I am a real fan of pursuing close/far perspective images in the backcountry. I am standing up in Wyoming looking over the border up into Montana as the sun rises to the east/north east. The trees in the distance are in Montana. I’m one of the few photographers that can post most of the images I work on the borderlands in either states forums. I actually try to police myself if something is just Wyoming I’ll try to keep it only on Wyoming or national forums. Visa versa for Montana. The Islands of old grown trees on the ridge lines are testimony to their tenacity against fire/wind and lightning. The snag on the right lost it’s battle with lightning it seems.
So perspectives and warm mornings go together like peas and carrots. (classic reference intended). I’m not sure why this is but I’m drawn to the “close” details with a falling horizon exposing the sun.. All caused by the icy atmosphere in any of the fall winter, summer OR spring. We have alpenglow most of the year. There only has to be atmospheric ice suspended between the sun and the camera. Hundreds of miles of ice and air only let through that crimson/orange/gold light at this point. Earlier in twilight a lower angle only let through red wavelengths in twilight with crimson being the dominate colorcast that morning.
I take images with cameras that can look places your eyes can’t. You MIGHT be able to glance at this for a fraction of a second before you instinctively turned away. I watch this on a video screen and I know exactly what I just took a photo of without having to look at it. What I see on my screen is what I get here. (Actually I take very dark images only exposing highlight correctly. (If you must know). 📷
Rockypoint was located 52 miles north of Moorcroft and 57 miles northeast of Gillette. I’m not sure at this point where “Rockypoint “is” but I know where it was. About 4 miles south of this Wyotana structure that serves as a Community gathering point.

## Provided information
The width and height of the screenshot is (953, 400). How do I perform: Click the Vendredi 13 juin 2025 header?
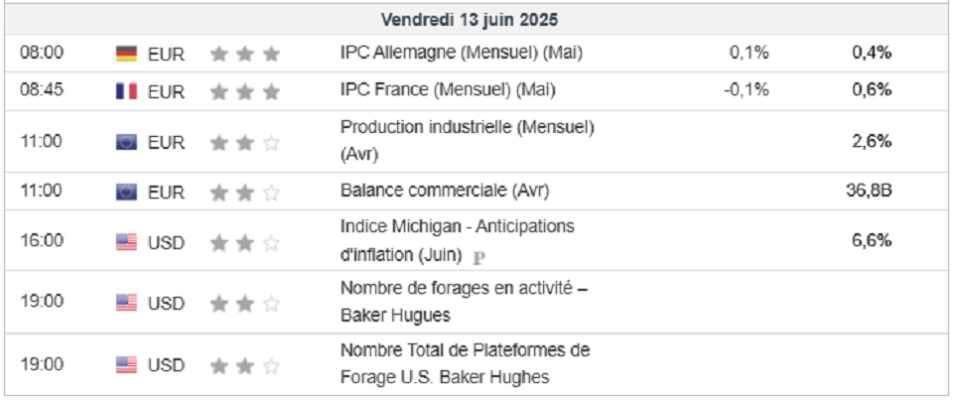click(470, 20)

...

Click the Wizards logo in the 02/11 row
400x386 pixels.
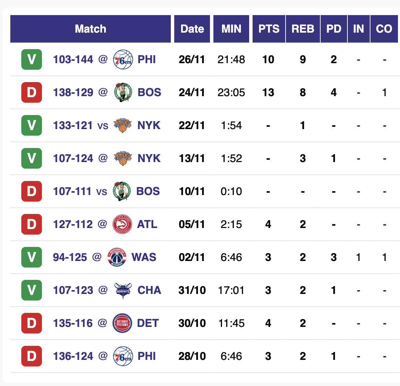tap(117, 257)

## Task A
According to the photography text about the Wyoming–Montana border, how far from Moorcroft and in which direction was Rockypoint located?
## Task B
Write what comes next in the photography text about the Wyoming–Montana border, picking up after its final sentence.

## Exercise response A
52 miles north of Moorcroft

## Exercise response B
I’ve seen over 100 people crammed into that building eating some of the best pot luck dinners that rural Wyotana communities can put on. Everyone brings their best dishes for all to enjoy. I’ve been to dozens of dinners there. Locally, there is no better place to catch up on local news and gossip. Not that anybody here gossips much. We are naturally remote with a population density of less than 2 per square mile. Folks from 20 miles in all directions show up for Christmas, Thanksgiving and any other purpose those in charge decide to celebrate with a community meal. I’m thinking for the next year, it might be a little slow up there…. 😔
This was built by local families on donated land to serve just this purpose. The local ladies club that “runs” this building have fed folks remotely for numerous activities to raise the funds necessary to keep this all up. Feeding booths for rodeos, funeral dinners, and celebrations of all kinds have been served by this group. Everybody does something but hats off the the roughly dozen ranch wives that have for decades, served the community. Nothing from the gov’t here, all local.
Location: Rockypoint Wyoming, (Wyotana) about 2 miles south of the Wyoming / Montana border.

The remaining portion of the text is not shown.